### TEXTO PROPORCIONADO
• • • • • • •

Maceración carbónica, crianza y viñedos singulares
Luis Cañas se hizo conocido por sus vinos de maceración carbónica y consolidó su prestigio con el crianza, que definió un estilo propio y abrió puertas a mercados internacionales. Pero la bodega no se duerme en los laureles: entiende que los gustos cambian y que cada mercado tiene sus preferencias.
“El problema de la maceración carbónica es que fuera de Rioja no se bebe”, nos comenta Rubén. “Antes, el poteador —el bebedor habitual de pequeñas porciones de vino— podía tomarse diez vinos antes de comer y otros tantos en la cena; hoy ese perfil prácticamente ha desaparecido”.
Esta evolución ha llevado a la bodega a diversificar su oferta. Mientras en España la etiqueta “Reserva” a veces genera recelo, en mercados como Alemania resulta especialmente atractiva. El verdadero desafío, nos explica, es mantener la esencia riojana mientras se adapta a los gustos de cada consumidor, sin perder la autenticidad que aportan sus viñedos más singulares.

• • • • • • •

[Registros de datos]
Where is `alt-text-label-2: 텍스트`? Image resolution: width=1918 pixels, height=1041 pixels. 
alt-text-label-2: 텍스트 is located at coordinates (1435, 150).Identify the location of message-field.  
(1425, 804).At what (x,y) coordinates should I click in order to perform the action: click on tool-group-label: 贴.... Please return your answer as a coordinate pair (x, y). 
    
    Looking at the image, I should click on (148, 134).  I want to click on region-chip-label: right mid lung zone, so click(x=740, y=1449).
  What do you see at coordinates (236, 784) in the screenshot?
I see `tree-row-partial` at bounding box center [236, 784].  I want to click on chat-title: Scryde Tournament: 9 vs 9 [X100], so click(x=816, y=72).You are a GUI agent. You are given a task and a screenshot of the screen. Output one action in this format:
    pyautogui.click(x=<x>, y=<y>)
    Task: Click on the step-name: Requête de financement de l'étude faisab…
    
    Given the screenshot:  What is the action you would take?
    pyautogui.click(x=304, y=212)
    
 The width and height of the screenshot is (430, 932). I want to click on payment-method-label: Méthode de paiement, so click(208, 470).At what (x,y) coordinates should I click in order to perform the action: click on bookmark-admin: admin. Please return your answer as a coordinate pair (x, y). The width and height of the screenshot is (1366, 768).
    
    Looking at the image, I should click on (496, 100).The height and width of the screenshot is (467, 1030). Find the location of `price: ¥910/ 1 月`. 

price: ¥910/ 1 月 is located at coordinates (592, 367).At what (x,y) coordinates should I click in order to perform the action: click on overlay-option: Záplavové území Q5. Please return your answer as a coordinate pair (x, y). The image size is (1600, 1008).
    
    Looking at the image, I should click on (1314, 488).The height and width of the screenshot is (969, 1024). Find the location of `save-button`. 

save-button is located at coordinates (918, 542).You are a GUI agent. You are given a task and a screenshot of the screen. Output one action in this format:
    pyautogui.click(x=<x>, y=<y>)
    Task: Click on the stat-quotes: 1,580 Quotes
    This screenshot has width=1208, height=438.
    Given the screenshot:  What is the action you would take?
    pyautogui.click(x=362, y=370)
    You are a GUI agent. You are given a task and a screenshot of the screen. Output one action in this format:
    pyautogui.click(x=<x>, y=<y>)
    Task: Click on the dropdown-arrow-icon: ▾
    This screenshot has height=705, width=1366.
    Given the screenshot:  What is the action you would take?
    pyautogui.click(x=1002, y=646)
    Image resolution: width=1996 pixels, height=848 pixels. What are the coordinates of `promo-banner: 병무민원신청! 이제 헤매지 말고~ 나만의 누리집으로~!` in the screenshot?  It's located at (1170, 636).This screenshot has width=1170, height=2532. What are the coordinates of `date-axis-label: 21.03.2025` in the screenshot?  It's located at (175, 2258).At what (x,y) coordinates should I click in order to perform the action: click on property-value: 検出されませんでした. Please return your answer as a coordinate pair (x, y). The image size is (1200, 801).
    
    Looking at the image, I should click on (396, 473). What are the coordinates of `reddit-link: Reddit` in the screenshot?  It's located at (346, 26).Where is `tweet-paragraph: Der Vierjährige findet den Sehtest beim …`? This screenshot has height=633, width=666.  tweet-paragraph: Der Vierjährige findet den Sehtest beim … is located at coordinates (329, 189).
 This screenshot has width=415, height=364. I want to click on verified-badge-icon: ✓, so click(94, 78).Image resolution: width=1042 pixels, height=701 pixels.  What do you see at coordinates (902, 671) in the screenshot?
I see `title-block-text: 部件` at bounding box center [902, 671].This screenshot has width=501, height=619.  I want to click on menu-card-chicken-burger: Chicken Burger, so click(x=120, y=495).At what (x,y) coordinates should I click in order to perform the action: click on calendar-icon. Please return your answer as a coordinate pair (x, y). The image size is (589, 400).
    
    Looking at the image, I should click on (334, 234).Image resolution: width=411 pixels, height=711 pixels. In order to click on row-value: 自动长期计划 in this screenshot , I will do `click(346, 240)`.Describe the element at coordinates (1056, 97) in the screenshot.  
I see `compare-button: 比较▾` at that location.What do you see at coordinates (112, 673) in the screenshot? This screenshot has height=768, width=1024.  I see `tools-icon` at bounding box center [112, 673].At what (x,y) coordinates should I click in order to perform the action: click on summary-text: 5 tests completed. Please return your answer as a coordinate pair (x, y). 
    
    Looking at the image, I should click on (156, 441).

• • • • • • •

### QUÉ DEBES HACER
Cita textualmente el fragmento del texto sobre los vinos de Luis Cañas que va desde "Esta evolución ha" hasta "viñedos más singulares.".

### RESULTADO DE LA TAREA
Esta evolución ha llevado a la bodega a diversificar su oferta. Mientras en España la etiqueta “Reserva” a veces genera recelo, en mercados como Alemania resulta especialmente atractiva. El verdadero desafío, nos explica, es mantener la esencia riojana mientras se adapta a los gustos de cada consumidor, sin perder la autenticidad que aportan sus viñedos más singulares.